Il presidente torna nella sua villa dopo sei anni di carcere. Finisce una stagione

Hosni Mubarak durante un'udienza il 26 aprile 2014
Hosni Mubarak durante un'udienza il 26 aprile 2014

In attesa di ottenere la verità sulla morte di Giulio Regeni (speranza che pare destinata a restare appesa nel limbo in cui fluttuano i fantasmi delle primavere arabe tradite) registriamo oggi la liberazione dal carcere di Hosni Mubarak. L'ex presidente ha lasciato l'ospedale militare di Maadi, dove era detenuto da sei anni, ed è tornato nel suo palazzo di Heliopolis. Lo avevano accusato di corruzione (accusa ridicola e vergognosamente ipocrita in un Paese in cui il bakshish, la mancia, non si nega a nessuno, dall'ultimo bidello di paese fino ai più alti papaveri dello Stato). E per essere sicuri di tenerlo fuori dalla scena politica per un congruo lasso di tempo gli avevano appioppato anche l'accusa di aver fatto eliminare 239 oppositori nella rivoluzione del gennaio 2011. Accuse rivelatesi incongrue, strada facendo, e difficili da dimostrare. Sicché alla fine, dopo che la primavera di piazza Tahrir si è dissolta nel nulla, portandosi dietro i sogni di una generazione che davvero pensava all'avvento di una democrazia somigliante, anche se all'ingrosso, a quelle occidentali, la restaurazione dell'antico si è chiusa in modo perfetto. Dimostrando che l'unica «democrazia» possibile, nella costellazione degli Stati Arabi dell'intero Maghreb è ancora oggi quella incarnata da un uomo forte al comando.
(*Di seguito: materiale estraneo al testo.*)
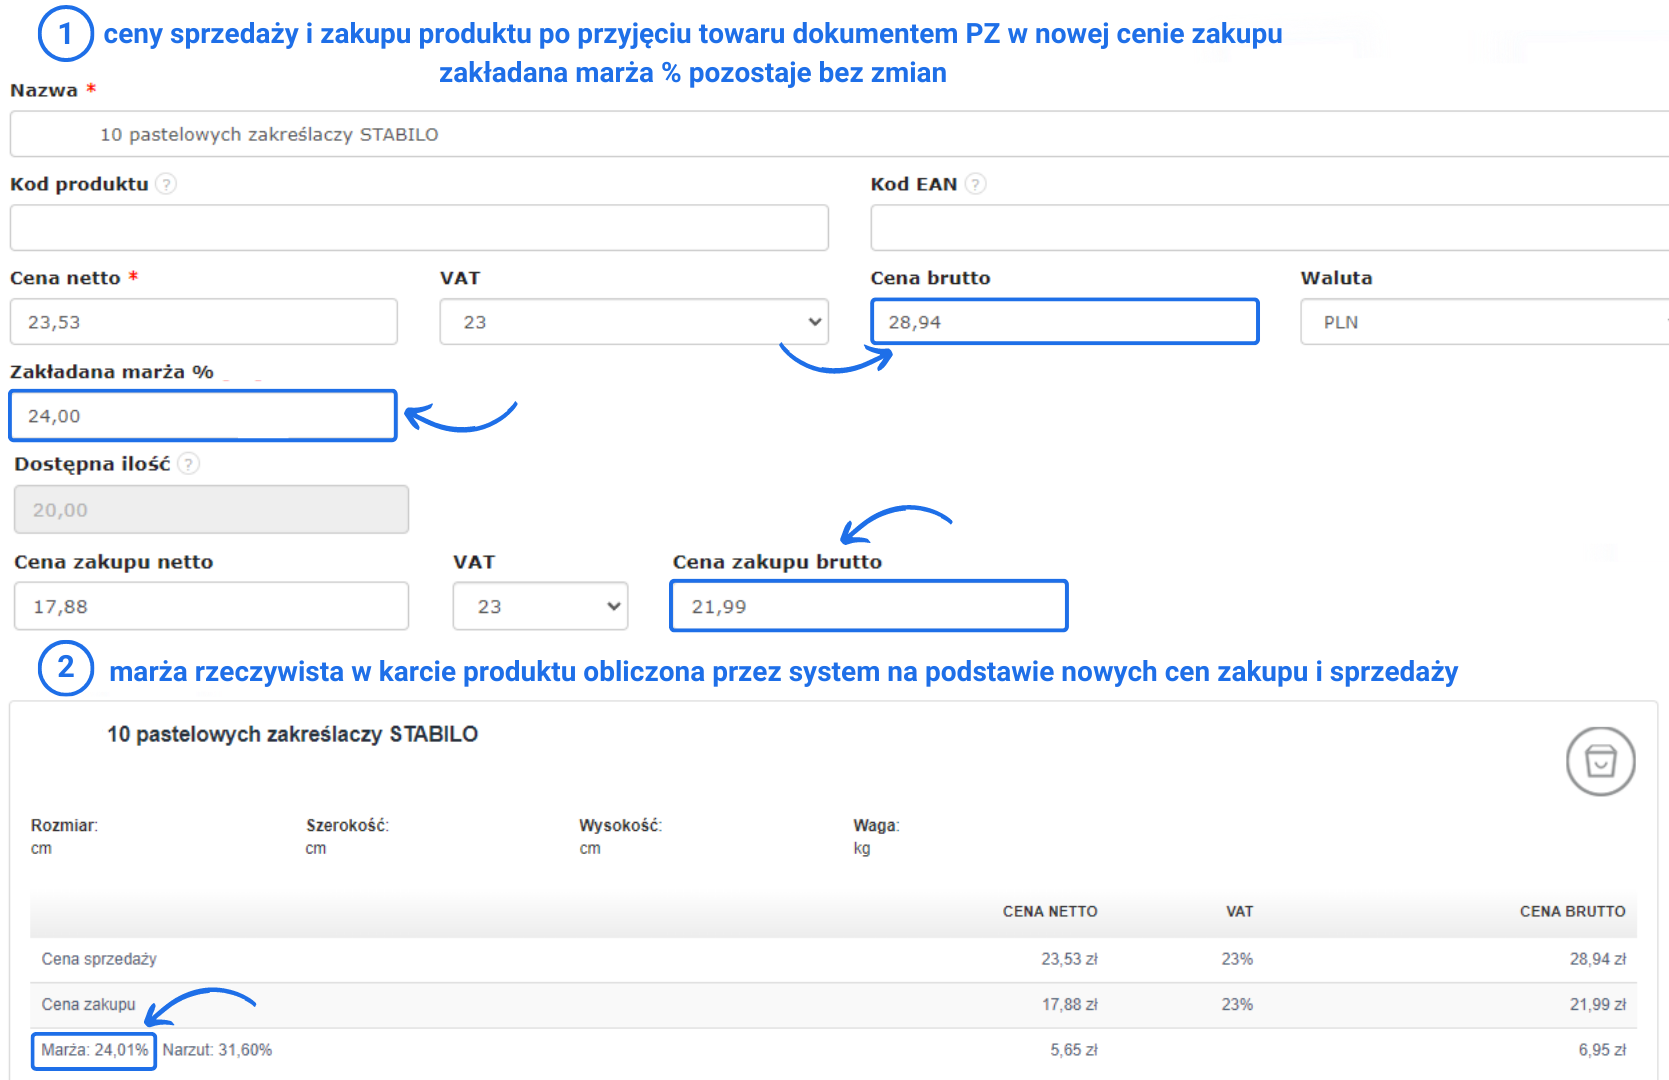Click help icon beside Dostępna ilość

[189, 464]
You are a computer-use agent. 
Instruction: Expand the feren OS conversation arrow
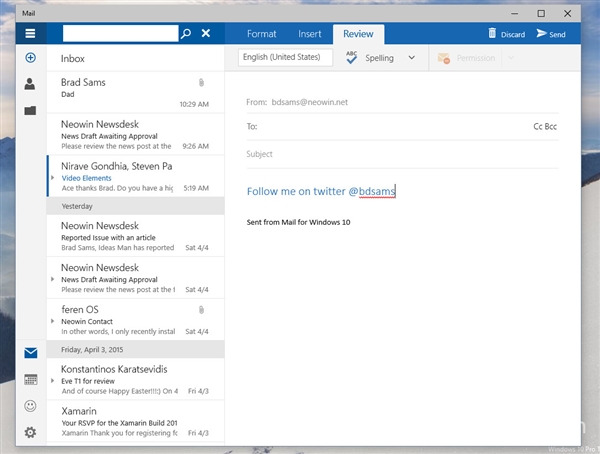point(53,321)
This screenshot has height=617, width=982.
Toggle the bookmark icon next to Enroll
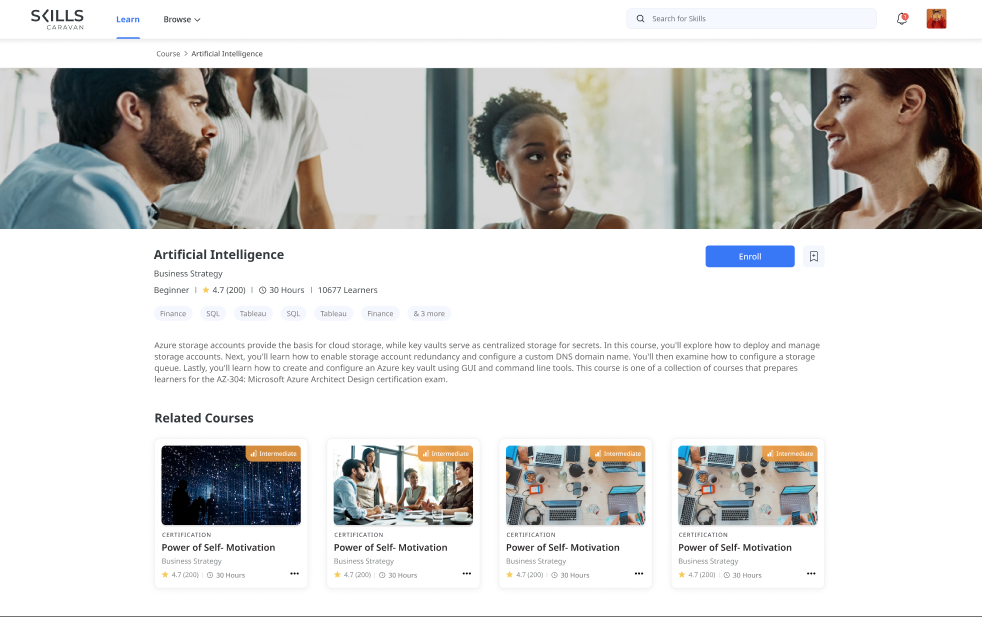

Ieri Mubarak, appoggiato dagli Stati Uniti per decenni come baluardo agli estremismi islamici nordafricani. Oggi, dopo la catastrofica, sanguinosa parentesi rappresentata dalla «democrazia islamica» di Mohammed Morsi, espressione dei Fratelli Musulmani, l'Egitto è tornato nelle mani di un altro raìs, il generale Abdel Fatah al Sisi. Sicché si potrà dire lo diranno i seguaci del vecchio «faraone» Mubarak, oggi 88enne, e lo diranno i suoi detrattori - che tutto è cambiato perché tutto tornasse come prima.

La vicenda del nostro Giulio Regeni è esemplare in questo senso. L'Egitto di Mubarak era un Paese corrotto in cui i diritti civili erano spesso allegramente ignorati in virtù di quello stato di emergenza contro il terrorismo promulgato nel 1981 e da allora procrastinato a tempo indeterminato. E il colpo di stato del generale al Sisi, che nel luglio del 2013 pose fine alla catastrofica gestione del potere da parte dei Fratelli Musulmani, dice che i tempi non sono ancora maturi per un definitivo affrancamento del Paese dal guanto di ferro dei militari.

Dalle terrazze della sua villa di Heliopolis, Hosni Mubarak vedrà la stessa metropoli di sempre, sullo sfondo. Disoccupazione alle stelle, un rilancio economico sempre annunciato ma mai partito davvero, inflazione, investimenti esteri non sufficienti; e per contro un apparato di polizia e di spionaggio ferrigni, su cui aleggia la regia non sempre invisibile della Russia e degli Stati Uniti.

Mentre sullo sfondo ribolle un estremismo islamico che oggi, dopo la stagione dei Fratelli Musulmani, paragonabili rispetto al tempo presente alla Dc di Cirino Pomicino, si incarna nelle cellule legate all'Isis.